Whenever foster children experience visits with their biological parents, an avalanche of emotions and reactions will surface—or at least be present below the surface. While some of these visits go well and the child feels happiness, comfort, and hope when they’re over, sometimes things go sideways. Visits with moms and dads can trigger a rollercoaster of negative and even destructive emotions—like anger, resentment, guilt, grief, or sadness.  

If your foster child’s visit is a complete disaster and you’re left with a child who is hurting, how can you help them process their emotions and help guide them to a place of safety and relief? Let’s explore nine ideas that have helped other foster parents facing this challenge. 

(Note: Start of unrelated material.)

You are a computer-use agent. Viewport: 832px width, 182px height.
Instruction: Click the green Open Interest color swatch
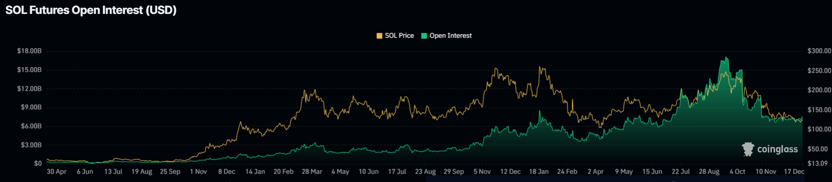click(424, 36)
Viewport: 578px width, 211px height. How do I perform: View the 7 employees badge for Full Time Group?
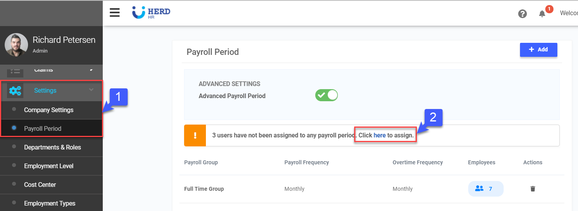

  1. Have a Plan for Afterwards—Maybe going straight home isn’t the best option for your child. Perhaps they need to decompress on a familiar playground and get out some pent-up energy or stress. Perhaps there is one specific restaurant or drive-thru they can look forward to that can add structure and serve as a post-visit routine. 
  2. Debrief with the child—Create space for your child to express how they are feeling. Listen well, and don’t try to steer the conversation in any direction if they just need to vent. Keep the conversation open-ended and judgment-free. 

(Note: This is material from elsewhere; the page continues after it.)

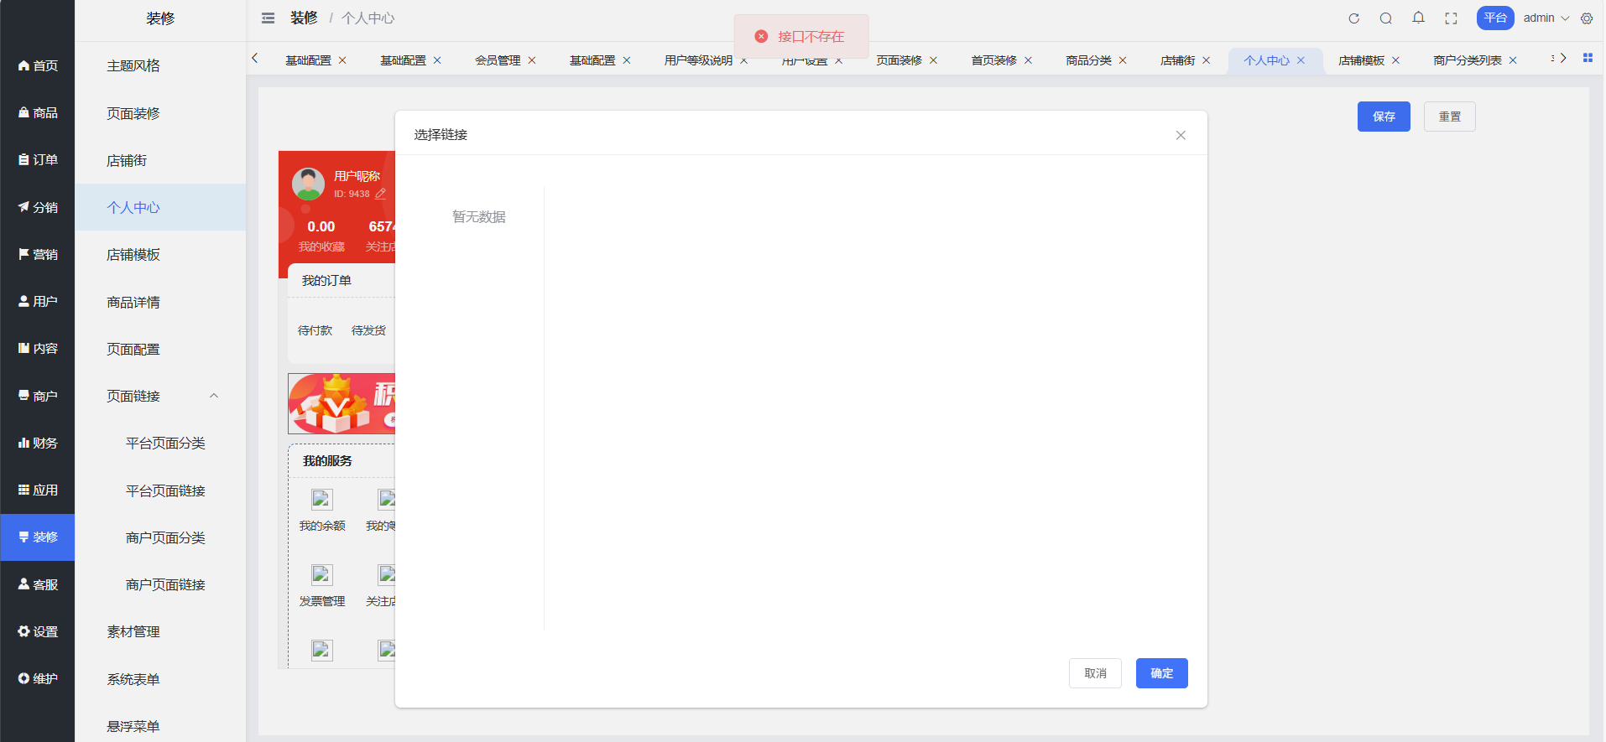Click the refresh icon in top bar
This screenshot has width=1606, height=742.
click(1353, 18)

  3. Validate Emotions—Your child might feel sad, angry, or even guilty after the visit, especially if it didn’t go as hoped. Reassure them that it’s normal to feel a mix of emotions and that it’s even okay to feel sad about saying goodbye. It shows how much they care about each other. 
  4. Offer Reassurance and Support—Make certain your child knows that they are safe in your care and that they can come to you with any emotions they are sorting through. You are there to support them, and understand that visits can be tough experiences. 
  5. Document the Visit—If the visit was particularly challenging, record details of what happened and how, including any concerning behaviors or statements made during the visit. 
  6. Communicate with the Social Worker—Discuss your concerns and observations about the visit with your social worker and consider next steps and potential adjustments to your current visitation plan. 
  7. Avoid Criticizing the Birth Parents—Regardless of any negative emotions expressed from your foster child, avoid making critical comments about the birth family. Keep the focus on supporting your child through their emotions. 
  8. Consider Professional Support—If you notice that your child is struggling significantly after their visits, consider reaching out to a therapist or counselor for extra support. 
  9. Care for Yourself—Visits can be draining, especially if they bring up feelings about the child’s biological family or your role as a foster parent. If necessary, consider talking to a therapist, journaling your thoughts, or leaning on a support group for foster parents. 

Visits with biological parents often stir up a flurry of hurts and disappointments for foster kids. It’s heartbreaking to watch their hearts torn up and difficult to respond calmly and patiently. Sometimes the parents simply don’t show up and you’re left with forlorn faces or maybe even tears. This is where your strength and resilience can model hope and love to the hurting kids placed in your care. Seize this opportunity to let them know you care and they’re not alone.